Through the commissions that were in the office of Werner Seligmann, where I received my apprenticeship, my earliest exposure, and where I took a design lead, was to a series of mixed-income housing projects and a long-term contract for the urban renewal of Binghamton, NY.

The top three projects represent projects that were designed in association with Werner Seligmann, but where I took the design lead. 

The middle three projects - all competitions - were projects done shortly afterwards and continue my belief that housing and urban design were to be my future.  It was also my belief that housing design should make a strong statement about architectural form and yet maximize and take advantage of natural opportunities.

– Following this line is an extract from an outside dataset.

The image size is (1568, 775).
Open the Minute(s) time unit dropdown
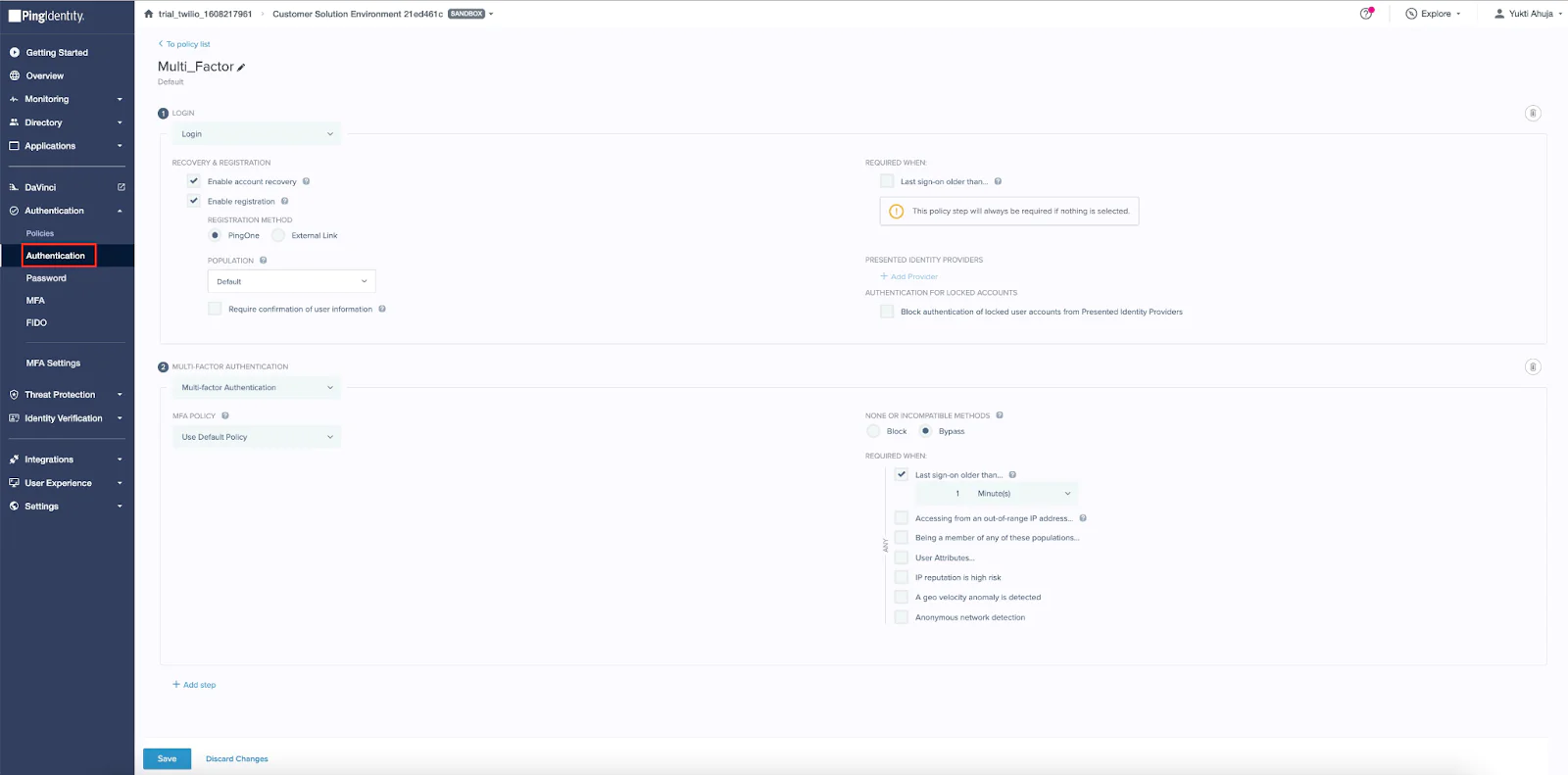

Architects don’t need to gamble away their precious money on lottery tickets.  Why should they?  When they get to gamble away their money and precious time on entering design competitions, always hopeful, like the gambler, that this is it - this is the break I’ve been waiting for.

The lower two projects, on the left, were academic projects designed while I was studying in Florence to obtain a mid-career Master degree.  These two examples represent the duality of what is architecture: blending history and classicism with modernity.  At the time, back at Portland Parks and Recreation, I had been re-designing University Park Community Center [now called Charles Jordan Community Center].  Pliny’s Villa, although purportedly a historical reconstruction, was actually the prototype for the new modern community center.  Similarly, the connected campus design for UPCC and the adjacent New Columbia neighborhood was an extension of the Pliny’s Villa design.

The Lucca study also was not meant to be a historical investigation, but an investigation about a city that has two discrete parts that are separated from each other, a city such as Portland.